Pendant que la confiture termine sa cuisson, assurez-vous que vos pots sont parfaitement propres et stérilisés. La propreté est la clé d’une longue conservation. Remplissez les pots de confiture encore bouillante en vous aidant d’un entonnoir à confiture pour éviter les débordements. Remplissez-les jusqu’à ras bord. Vissez immédiatement les couvercles, puis retournez les pots sur un torchon propre. Laissez-les refroidir complètement dans cette position. Ce choc thermique va créer un vide d’air et sceller hermétiquement les pots, garantissant ainsi plusieurs mois de conservation dans un endroit frais et à l’abri de la lumière.

Émilie

Mon astuce de chef

Ne jetez surtout pas les cœurs et les peaux de vos coings ! Riches en pectine et en parfum, ils sont parfaits pour réaliser une délicieuse gelée. Mettez-les dans une casserole, couvrez-les d’eau et laissez-les cuire à feu doux pendant une bonne heure. Filtrez ensuite le jus obtenu à travers un linge fin, pesez-le et ajoutez le même poids en sucre. Faites cuire ce mélange comme une confiture classique jusqu’à obtenir une gelée limpide et parfumée. Zéro déchet et double plaisir !

La boisson idéale pour une dégustation matinale

La confiture de coings, avec ses notes florales et miellées, s’harmonise parfaitement avec la simplicité et la chaleur d’une boisson de petit-déjeuner. Pour un accord classique et élégant, optez pour un thé noir nature, comme un Ceylan ou un Assam, dont les tanins légers viendront équilibrer la douceur du sucre. Si vous êtes amateur de café, un café filtre léger, préparé en méthode douce, respectera la subtilité des arômes du fruit. Pour une touche de douceur régressive, un grand verre de lait entier, qu’il soit de vache ou végétal (amande ou avoine), offre un contraste crémeux des plus agréables.
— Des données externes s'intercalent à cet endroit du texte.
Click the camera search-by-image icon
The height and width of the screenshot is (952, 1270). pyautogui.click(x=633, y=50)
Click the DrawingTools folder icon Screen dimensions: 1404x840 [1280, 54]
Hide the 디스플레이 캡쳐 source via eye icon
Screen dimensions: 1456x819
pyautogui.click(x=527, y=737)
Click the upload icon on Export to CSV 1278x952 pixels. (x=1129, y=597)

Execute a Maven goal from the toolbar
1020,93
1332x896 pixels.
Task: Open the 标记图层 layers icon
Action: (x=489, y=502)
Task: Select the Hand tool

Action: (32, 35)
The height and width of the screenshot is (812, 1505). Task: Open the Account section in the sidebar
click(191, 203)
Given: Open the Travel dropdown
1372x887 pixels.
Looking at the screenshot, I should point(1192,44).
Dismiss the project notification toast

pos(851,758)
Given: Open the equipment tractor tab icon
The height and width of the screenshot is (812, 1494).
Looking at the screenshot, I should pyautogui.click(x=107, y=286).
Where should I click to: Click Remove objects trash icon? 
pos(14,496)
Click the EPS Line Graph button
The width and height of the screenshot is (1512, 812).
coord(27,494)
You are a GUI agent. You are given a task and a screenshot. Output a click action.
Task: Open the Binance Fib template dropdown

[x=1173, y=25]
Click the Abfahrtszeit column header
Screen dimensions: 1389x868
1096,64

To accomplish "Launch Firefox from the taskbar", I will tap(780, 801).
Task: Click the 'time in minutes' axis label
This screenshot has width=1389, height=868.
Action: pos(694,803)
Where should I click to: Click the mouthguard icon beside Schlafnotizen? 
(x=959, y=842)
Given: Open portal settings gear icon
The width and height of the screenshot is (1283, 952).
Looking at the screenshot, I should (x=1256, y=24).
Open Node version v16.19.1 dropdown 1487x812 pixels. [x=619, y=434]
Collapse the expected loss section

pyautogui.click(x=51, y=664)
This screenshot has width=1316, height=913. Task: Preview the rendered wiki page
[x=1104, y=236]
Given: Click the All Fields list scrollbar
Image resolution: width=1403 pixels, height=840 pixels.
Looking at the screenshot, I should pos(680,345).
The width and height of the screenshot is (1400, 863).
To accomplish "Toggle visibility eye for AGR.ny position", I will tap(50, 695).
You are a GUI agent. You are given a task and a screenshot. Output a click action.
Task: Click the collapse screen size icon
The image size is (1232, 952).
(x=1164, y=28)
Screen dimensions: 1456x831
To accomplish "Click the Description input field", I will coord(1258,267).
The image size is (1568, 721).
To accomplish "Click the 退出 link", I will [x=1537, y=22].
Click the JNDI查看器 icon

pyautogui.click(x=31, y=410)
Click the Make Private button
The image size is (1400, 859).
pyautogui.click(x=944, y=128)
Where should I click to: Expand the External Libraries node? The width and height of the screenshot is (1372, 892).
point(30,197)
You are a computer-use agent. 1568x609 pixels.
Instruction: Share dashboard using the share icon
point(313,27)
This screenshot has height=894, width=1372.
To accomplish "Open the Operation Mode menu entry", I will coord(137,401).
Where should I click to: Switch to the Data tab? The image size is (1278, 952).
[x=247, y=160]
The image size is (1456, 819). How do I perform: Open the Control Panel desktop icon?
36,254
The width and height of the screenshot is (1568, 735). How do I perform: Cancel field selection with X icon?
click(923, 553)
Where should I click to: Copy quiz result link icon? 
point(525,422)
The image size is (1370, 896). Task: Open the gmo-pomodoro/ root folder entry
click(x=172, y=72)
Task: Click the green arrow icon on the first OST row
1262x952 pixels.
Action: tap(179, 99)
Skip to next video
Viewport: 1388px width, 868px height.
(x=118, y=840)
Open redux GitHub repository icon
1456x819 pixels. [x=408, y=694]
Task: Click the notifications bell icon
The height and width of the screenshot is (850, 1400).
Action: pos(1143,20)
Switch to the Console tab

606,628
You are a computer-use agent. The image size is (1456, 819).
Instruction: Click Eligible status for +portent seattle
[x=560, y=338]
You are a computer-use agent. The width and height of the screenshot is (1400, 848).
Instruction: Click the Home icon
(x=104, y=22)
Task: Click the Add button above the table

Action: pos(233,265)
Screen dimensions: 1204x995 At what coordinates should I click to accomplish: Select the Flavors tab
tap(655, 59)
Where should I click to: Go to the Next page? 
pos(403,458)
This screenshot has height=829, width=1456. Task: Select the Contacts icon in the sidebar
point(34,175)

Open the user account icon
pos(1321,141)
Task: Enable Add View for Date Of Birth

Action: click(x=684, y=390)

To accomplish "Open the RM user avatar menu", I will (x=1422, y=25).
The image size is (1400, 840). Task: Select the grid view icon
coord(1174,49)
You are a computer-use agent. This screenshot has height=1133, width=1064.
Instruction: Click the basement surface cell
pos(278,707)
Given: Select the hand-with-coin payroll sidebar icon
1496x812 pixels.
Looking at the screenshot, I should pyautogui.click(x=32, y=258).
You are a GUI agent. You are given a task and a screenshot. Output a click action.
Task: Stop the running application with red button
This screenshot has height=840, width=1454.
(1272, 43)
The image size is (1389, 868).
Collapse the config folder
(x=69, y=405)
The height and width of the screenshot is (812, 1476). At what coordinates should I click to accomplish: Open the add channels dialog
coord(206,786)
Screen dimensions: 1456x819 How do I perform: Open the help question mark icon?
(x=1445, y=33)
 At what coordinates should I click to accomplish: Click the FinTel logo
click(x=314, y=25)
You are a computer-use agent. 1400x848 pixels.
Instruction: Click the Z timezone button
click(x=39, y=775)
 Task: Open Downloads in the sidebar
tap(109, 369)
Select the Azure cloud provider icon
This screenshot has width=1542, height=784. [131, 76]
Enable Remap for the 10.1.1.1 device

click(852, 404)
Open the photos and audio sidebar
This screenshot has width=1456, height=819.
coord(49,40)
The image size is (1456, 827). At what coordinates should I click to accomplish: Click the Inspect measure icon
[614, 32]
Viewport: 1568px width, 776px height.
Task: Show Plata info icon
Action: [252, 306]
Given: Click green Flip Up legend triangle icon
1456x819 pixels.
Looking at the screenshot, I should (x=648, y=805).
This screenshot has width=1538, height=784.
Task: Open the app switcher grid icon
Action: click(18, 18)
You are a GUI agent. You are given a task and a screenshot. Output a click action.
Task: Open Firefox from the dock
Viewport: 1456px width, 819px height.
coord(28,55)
Le coing : un fruit d’automne au caractère bien trempé

Originaire des régions du Caucase et d’Iran, le coing est un fruit cultivé depuis plus de 4 000 ans. Dans la Grèce antique, il était considéré comme un fruit sacré, un symbole d’amour et de fertilité offert aux jeunes mariés. Sa particularité réside dans sa dualité : immangeable cru à cause de son astringence et de sa dureté, il révèle à la cuisson une complexité aromatique fascinante, mêlant des parfums de pomme, de poire et de notes florales uniques. Sa richesse en pectine en fait le candidat idéal pour des confitures et des gelées à la tenue parfaite, sans aucun ajout d’agent gélifiant artificiel. C’est cette transformation spectaculaire qui rend sa préparation si gratifiante.